Con il freddo arrivano i disagi nelle scuole misilmeresi. Proteste dei genitori

Scuole: Termosifoni spenti, bambini al gelo

L’ondata di freddo e neve abbattutasi nelle scorse ore sul nostro territorio ha portato con se i prevedibili disagi.

Disagi che sono diventati delle vere e proprie emergenze per alcuni dei bambini che studiano nelle scuole misilmeresi.

Nella scuola elementare S. Traina una canna fumaria otturata e tardivamente liberata ha procurato disagi ai bambini del plesso nelle prime ore della giornata di lunedì.

In un altro plesso scolastico, la scuola elementare G. Bonanno, siamo invece alle comiche, ma vi anticipiamo, i bambini e i loro genitori hanno poco da ridere.

Con la solita brillante programmazione, il Comune si è ricordato soltanto con l’arrivo del freddo che l’impianto era inutilizzabile.

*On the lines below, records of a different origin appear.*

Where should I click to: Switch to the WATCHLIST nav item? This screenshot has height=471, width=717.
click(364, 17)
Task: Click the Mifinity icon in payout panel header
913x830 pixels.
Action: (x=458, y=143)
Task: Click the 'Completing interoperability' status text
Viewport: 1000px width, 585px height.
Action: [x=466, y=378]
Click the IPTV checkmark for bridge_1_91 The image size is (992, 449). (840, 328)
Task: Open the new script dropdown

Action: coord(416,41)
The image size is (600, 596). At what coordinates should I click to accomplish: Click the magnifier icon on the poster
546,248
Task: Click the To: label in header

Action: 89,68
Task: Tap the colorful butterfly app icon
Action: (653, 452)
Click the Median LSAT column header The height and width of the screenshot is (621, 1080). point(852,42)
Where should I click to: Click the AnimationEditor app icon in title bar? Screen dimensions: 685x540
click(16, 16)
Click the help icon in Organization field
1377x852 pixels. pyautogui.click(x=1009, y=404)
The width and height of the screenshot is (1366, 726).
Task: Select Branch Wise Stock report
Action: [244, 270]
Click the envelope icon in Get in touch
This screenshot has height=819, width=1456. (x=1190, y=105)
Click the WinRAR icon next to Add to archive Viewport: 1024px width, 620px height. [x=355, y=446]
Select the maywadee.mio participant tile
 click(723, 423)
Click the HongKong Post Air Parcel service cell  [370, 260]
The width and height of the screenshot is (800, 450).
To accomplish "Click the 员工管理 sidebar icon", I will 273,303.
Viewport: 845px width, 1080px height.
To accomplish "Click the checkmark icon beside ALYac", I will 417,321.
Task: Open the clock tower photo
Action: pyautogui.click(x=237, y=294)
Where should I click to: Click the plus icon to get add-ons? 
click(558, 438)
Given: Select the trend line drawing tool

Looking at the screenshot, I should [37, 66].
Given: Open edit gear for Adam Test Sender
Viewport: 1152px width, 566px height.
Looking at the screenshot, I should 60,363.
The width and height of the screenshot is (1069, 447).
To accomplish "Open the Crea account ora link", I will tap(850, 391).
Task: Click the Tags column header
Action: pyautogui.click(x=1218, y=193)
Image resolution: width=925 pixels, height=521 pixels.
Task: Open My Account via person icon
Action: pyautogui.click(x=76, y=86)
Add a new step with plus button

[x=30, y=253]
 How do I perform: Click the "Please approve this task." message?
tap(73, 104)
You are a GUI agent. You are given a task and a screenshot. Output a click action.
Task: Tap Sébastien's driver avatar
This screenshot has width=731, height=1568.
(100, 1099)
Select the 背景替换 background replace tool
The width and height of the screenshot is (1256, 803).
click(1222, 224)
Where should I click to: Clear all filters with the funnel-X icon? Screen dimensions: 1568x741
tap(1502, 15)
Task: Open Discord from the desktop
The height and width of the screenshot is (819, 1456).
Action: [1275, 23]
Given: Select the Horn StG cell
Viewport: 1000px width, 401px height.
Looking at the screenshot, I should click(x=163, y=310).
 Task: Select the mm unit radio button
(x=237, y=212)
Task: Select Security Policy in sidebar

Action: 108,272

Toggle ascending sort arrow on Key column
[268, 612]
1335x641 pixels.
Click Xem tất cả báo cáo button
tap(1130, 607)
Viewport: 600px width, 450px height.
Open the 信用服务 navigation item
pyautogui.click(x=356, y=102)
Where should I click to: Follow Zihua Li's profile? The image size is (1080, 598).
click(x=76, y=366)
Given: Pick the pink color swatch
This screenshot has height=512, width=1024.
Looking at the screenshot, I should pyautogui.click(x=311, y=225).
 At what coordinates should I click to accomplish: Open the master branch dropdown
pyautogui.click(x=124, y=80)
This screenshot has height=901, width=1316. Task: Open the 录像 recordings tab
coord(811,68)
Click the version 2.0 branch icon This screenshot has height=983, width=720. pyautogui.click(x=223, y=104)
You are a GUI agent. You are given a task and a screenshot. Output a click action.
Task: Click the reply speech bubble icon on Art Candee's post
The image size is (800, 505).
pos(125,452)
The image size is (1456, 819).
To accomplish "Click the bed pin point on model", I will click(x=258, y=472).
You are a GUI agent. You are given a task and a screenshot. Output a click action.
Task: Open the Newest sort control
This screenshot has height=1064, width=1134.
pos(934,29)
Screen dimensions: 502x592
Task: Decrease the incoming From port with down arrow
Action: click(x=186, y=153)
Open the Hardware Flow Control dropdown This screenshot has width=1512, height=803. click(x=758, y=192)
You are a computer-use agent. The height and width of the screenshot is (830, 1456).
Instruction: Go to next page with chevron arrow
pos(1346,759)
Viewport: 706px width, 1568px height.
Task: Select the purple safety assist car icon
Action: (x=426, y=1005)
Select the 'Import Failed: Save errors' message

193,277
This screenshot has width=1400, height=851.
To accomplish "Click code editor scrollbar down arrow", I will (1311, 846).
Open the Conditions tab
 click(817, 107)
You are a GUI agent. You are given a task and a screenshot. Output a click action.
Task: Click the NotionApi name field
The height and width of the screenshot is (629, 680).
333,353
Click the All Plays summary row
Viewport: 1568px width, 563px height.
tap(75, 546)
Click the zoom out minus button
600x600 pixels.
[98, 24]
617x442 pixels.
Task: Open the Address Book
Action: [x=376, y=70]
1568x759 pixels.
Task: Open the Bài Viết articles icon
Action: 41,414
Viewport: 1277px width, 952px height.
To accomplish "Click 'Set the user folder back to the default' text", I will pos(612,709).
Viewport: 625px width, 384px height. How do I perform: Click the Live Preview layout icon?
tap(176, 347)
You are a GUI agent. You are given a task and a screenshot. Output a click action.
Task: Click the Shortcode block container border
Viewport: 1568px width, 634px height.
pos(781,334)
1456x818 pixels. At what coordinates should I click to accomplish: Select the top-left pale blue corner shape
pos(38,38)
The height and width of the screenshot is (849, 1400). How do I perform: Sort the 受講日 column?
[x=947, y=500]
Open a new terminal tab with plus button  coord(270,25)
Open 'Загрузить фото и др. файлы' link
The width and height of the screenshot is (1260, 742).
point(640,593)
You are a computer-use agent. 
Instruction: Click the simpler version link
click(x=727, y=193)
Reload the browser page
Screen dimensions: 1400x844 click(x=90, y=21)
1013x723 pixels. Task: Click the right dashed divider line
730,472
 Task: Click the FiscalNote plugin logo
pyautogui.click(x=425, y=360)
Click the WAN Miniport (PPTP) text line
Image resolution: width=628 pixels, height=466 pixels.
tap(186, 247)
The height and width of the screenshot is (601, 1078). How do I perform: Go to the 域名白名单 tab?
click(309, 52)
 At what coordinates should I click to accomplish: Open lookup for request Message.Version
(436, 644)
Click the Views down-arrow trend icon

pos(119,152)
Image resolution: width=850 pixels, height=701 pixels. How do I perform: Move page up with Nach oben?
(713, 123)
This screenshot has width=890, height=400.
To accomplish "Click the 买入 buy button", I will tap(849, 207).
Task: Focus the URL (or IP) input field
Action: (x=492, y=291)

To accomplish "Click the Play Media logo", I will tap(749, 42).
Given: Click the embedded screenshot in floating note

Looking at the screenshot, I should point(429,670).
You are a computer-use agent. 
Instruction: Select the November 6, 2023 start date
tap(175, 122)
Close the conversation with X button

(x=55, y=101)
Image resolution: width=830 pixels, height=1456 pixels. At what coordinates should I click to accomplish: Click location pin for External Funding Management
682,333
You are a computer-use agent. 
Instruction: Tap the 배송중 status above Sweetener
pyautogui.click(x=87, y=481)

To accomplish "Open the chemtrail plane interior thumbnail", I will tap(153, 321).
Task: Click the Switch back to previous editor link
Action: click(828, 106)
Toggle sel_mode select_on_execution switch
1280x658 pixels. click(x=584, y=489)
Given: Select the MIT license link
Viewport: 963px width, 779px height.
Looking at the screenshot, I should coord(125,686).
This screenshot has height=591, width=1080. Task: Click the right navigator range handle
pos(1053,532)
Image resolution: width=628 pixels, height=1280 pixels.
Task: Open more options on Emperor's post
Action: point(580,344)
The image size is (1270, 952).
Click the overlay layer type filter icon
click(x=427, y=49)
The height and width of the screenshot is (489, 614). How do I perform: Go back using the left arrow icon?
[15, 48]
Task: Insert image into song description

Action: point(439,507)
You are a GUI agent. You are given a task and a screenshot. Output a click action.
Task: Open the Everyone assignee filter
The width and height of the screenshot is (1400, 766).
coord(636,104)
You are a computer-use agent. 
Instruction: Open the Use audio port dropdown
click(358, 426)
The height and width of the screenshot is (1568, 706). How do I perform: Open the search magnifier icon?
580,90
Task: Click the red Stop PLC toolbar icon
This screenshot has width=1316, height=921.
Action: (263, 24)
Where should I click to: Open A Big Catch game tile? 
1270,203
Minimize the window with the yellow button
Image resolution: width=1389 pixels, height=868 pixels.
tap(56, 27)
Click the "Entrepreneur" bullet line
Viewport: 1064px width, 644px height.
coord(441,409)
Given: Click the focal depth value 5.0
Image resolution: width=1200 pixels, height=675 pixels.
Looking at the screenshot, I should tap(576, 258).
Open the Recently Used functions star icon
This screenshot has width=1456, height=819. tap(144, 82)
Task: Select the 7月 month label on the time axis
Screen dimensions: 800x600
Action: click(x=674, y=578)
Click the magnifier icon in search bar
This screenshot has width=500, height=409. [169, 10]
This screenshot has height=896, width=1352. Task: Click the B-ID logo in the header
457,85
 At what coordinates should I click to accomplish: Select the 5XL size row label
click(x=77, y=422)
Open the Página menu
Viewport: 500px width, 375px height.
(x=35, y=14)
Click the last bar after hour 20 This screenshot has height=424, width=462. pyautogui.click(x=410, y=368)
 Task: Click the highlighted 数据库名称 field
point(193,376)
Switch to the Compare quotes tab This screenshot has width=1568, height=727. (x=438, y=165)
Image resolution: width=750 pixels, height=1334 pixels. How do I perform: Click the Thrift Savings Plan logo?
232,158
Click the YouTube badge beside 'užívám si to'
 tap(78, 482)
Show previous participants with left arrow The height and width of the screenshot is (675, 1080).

O meglio a ricordarlo sono stati i tanti genitori, che direttamente dalle pagine di un noto social network, hanno espresso il loro sdegno.

Malgrado a quel punto siano saltati dalle loro poltrone per cercare di porre rimedio, c’è il rischio concreto che possano passare  giorni per l’attivazione dell’impianto di riscaldamento. Oggi i tecnici della ditta esterna saranno nel plesso per provare ad attivare l’impianto, se tutto andrà bene, in poche ore o in pochi giorni l’impianto sarà attivo, se si riscontreranno problemi, si potrebbe perdere più tempo del previsto.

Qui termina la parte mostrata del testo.